Additional Background:

The Environmental Justice Air Quality Monitoring Act of 2021 would direct $100m a year to hyperlocal air quality monitoring. It would enable monitoring of criteria air pollutants, hazardous air pollutants, and greenhouses gases at a neighborhood scale, in order to identify persistent elevated levels of air pollutants in environmental justice communities.* The funded projects would generate hyperlocal maps of air pollution and demographic characteristics, providing data to community residents and local, state, Tribal and federal air pollution managers. 

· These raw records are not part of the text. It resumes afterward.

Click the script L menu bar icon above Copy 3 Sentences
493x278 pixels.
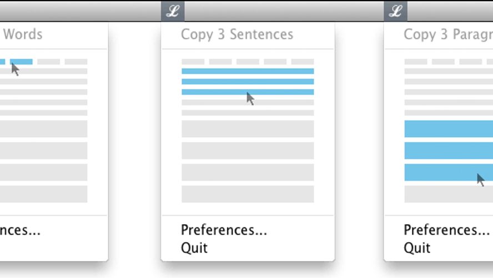[173, 11]
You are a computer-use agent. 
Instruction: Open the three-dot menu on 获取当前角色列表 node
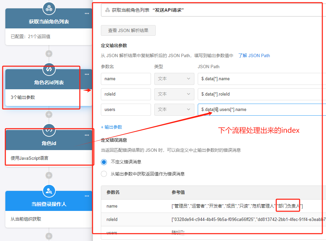point(87,14)
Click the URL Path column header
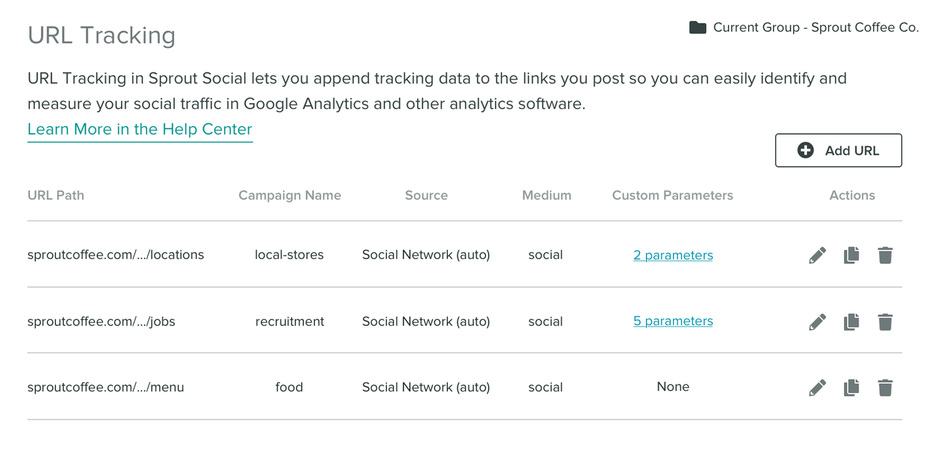The image size is (930, 456). point(56,195)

EDF is using scientific research and local emissions data to improve health where you live. Learn more about this work here

* The term “environmental justice community,” as defined in the Act means “a community with significant representation of communities of color, low-income communities, or Tribal and Indigenous communities that experiences, or is at risk of experiencing, higher or more adverse human health or environmental effects, as compared to other communities.”